El último caso de corrupción policial vinculada con el negocio de la marihuana se destapó la semana pasada en Tarragona, con la detención de tres mossos y un cabo en excedencia. Se dedicaban a revender el material confiscado en operaciones policiales contra productores de cannabis a otras organizaciones criminales.

Hace un mes, fueron detenidos un cabo y tres agentes de la policía local de Llinars del Vallès, que se dedicaban a organizar y a proteger, a cambio de sobornos, la producción del cannabis en naves industriales del municipio. Y, meses atrás, tres mossos de la comisaría de Santa Coloma de Farners también fueron pillados revendiendo a narcotraficantes la marihuana confiscada y custodiada en la comisaría.

La corrupción policial es la peor lacra a la cual se enfrenta un Estado de derecho. La marihuana está infestando Cataluña y es un riesgo para la democracia que hay que combatir frontalmente y de manera implacable. La división de asuntos internos (DAI) de los Mossos tiene una tarea urgente a hacer para evitar que este brote de cáncer que ya se ha empezado a manifestar haga metástasis.

Cataluña está cayendo a plomo, ante la inopia de nuestros gobernantes, que parece que viven en Venus. Ahora mismo “queman” graves conflictos laborales, como los que protagonizan los trabajadores de Mahle, que ha decidido cerrar su fábrica de Vilanova i la Geltrú. O la Nissan, que este 31 de diciembre próximo dejará de funcionar, sin que, a estas alturas, haya una solución alternativa clara que garantice los puestos de trabajo.
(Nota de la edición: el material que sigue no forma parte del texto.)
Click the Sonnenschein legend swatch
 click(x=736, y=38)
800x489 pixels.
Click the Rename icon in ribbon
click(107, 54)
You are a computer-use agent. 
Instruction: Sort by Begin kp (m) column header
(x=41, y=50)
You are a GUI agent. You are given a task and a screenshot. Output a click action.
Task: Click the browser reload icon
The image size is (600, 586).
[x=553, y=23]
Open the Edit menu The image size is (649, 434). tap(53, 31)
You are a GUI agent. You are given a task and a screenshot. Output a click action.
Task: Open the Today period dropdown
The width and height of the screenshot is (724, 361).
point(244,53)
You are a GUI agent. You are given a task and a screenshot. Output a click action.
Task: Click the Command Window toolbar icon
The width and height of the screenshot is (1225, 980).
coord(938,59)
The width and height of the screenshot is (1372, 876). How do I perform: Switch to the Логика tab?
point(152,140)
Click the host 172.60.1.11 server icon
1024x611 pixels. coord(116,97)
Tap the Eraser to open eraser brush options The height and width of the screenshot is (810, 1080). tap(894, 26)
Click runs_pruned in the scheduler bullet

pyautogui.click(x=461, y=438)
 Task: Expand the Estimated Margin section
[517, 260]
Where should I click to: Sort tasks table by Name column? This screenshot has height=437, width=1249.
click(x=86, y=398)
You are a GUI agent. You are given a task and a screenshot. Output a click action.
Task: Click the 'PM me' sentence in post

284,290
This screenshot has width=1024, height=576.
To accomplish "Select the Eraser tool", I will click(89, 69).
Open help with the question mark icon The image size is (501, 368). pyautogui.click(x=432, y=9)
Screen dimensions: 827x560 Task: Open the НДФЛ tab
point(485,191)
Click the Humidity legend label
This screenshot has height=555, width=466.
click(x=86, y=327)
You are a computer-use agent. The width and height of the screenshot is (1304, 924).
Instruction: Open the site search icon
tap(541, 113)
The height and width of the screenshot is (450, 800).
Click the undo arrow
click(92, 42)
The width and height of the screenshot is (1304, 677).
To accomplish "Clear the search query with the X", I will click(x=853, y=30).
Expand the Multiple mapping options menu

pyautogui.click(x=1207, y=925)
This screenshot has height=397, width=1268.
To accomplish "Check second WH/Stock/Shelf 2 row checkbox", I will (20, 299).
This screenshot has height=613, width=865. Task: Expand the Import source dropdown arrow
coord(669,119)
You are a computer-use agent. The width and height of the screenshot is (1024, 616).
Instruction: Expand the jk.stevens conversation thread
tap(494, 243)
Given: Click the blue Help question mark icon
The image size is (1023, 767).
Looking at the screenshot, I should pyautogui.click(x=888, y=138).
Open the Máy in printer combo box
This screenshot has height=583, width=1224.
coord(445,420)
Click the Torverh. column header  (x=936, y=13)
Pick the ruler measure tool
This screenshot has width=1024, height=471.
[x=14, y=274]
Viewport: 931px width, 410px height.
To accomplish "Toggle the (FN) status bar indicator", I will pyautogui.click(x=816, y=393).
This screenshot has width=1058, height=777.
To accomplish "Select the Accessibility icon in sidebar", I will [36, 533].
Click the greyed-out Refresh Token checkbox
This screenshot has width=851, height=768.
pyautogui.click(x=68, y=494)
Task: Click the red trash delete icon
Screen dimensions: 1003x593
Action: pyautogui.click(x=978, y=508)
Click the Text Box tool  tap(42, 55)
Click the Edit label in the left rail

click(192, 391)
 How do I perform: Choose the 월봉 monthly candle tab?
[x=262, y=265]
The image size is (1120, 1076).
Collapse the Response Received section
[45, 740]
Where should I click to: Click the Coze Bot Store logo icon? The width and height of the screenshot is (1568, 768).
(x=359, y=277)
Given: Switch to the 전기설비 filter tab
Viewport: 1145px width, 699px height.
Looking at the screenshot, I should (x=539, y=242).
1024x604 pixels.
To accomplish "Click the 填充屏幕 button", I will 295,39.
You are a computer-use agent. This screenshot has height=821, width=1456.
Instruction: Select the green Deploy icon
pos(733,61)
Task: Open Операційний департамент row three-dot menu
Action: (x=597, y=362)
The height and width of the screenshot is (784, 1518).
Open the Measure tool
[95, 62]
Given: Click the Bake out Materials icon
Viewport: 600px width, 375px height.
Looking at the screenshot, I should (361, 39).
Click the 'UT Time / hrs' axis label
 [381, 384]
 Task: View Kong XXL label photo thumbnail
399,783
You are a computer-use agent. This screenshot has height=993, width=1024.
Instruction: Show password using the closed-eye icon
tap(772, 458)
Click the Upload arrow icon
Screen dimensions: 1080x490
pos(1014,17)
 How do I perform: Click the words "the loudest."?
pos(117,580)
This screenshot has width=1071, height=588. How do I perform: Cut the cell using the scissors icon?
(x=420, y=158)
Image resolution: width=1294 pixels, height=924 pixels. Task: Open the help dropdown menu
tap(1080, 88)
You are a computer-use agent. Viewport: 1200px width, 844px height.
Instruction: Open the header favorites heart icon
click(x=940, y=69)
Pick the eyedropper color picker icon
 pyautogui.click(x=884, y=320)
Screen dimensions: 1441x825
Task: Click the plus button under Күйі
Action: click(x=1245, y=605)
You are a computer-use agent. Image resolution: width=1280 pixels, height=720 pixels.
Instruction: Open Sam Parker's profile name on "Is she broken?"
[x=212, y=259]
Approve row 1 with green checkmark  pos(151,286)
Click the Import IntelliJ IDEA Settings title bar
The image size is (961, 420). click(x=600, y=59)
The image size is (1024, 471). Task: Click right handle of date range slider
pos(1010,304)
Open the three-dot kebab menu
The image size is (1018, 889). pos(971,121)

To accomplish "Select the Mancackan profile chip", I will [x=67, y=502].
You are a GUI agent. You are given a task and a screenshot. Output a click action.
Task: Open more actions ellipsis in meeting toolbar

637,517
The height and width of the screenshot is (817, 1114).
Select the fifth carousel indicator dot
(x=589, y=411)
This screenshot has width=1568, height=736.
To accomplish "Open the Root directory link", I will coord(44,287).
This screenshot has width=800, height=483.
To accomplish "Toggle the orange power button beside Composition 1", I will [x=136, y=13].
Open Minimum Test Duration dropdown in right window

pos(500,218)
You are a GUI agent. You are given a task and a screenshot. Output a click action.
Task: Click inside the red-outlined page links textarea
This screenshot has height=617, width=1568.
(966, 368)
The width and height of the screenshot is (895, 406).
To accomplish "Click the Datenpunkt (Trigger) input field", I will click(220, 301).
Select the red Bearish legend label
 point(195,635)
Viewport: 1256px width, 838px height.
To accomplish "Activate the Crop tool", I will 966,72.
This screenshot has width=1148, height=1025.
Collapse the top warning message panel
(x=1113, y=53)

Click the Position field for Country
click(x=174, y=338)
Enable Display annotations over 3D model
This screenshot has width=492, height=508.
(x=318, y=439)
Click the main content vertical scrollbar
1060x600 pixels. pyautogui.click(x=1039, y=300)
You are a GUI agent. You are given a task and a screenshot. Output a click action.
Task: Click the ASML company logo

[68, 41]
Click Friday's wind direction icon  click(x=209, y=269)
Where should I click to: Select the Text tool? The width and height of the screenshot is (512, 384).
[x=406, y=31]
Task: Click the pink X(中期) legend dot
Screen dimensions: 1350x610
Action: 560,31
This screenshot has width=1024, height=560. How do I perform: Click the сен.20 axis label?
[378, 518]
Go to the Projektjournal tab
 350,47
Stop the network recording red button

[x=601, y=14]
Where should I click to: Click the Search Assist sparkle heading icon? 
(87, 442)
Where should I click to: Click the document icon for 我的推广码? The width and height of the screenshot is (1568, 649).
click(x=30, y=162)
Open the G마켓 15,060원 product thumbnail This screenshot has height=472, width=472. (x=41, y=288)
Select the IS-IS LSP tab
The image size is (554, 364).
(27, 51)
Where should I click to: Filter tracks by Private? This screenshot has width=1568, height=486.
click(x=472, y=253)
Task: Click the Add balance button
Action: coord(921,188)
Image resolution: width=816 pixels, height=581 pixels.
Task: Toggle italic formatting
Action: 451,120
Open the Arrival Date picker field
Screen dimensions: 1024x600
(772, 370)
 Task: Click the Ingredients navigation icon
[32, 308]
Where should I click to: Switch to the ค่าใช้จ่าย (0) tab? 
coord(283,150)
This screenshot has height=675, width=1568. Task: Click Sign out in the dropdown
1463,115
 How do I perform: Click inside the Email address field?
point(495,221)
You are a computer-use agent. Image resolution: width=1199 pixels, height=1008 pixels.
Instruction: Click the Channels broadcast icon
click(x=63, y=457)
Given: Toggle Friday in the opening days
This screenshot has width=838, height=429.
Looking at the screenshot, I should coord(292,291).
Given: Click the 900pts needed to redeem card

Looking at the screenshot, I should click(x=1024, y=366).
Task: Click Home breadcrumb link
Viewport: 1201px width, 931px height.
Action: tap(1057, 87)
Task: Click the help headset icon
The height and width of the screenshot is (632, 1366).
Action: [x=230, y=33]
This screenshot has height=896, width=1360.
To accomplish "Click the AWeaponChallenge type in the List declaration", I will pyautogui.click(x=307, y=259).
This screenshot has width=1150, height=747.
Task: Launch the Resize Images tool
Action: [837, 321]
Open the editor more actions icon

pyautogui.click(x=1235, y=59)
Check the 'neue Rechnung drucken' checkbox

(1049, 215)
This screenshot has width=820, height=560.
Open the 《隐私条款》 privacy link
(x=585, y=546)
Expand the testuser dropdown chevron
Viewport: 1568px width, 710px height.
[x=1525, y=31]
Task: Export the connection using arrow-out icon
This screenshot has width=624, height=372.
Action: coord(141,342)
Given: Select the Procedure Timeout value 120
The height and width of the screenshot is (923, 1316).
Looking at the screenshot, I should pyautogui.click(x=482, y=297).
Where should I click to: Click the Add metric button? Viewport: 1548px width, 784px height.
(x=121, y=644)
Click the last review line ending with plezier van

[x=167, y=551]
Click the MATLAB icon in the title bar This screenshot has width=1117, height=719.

Que con este panorama, la máxima preocupación del gobierno de Pere Aragonès sean la inmersión lingüística o la presencia del catalán en las plataformas norteamericanas en streaming parece una broma de mal gusto. La división y el enfrentamiento feroz entre ERC y JxCat, los socios en el gobierno de la Generalitat, no es la mejor manera de encarar los colosales problemas que afectan a la sociedad catalana.

Con la CUP descolgada de la falacia del 52%, lo más lógico y coherente sería un gobierno fuerte, transversal y de concentración que se deje de historias y responda a las necesidades objetivas y perentorias de los 7,5 millones de habitantes que intentamos sobrevivir en este rincón del planeta. ¿Tendrá coraje Pere Aragonès (y Oriol Junqueras) para hacerlo? De entrada, tiene que levantar el absurdo y estéril veto al PSC, que nadie entiende.

El tacticismo de corto vuelo y las estrategias de TBO que, a menudo, caracterizan a ERC están haciendo un gran daño a Cataluña. El poder por el poder lleva a perder de vista el espíritu de la democracia y la dimensión de servicio público de la política. Un partido de cuadros muy bien pagados, pero sin conexión con la realidad de la calle, siempre lo acaba pagando muy caro en las urnas.

De momento, Ernest Maragall, a sus 78 años, ha hecho el ridículo de su vida. Obligado por el pacto ERC-Comunes para desencallar los presupuestos de la Generalitat, se ha visto obligado a cambiar su “no” a las cuentas de Ada Colau y ha enterrado cualquier opción de ser algún día el alcalde de Barcelona.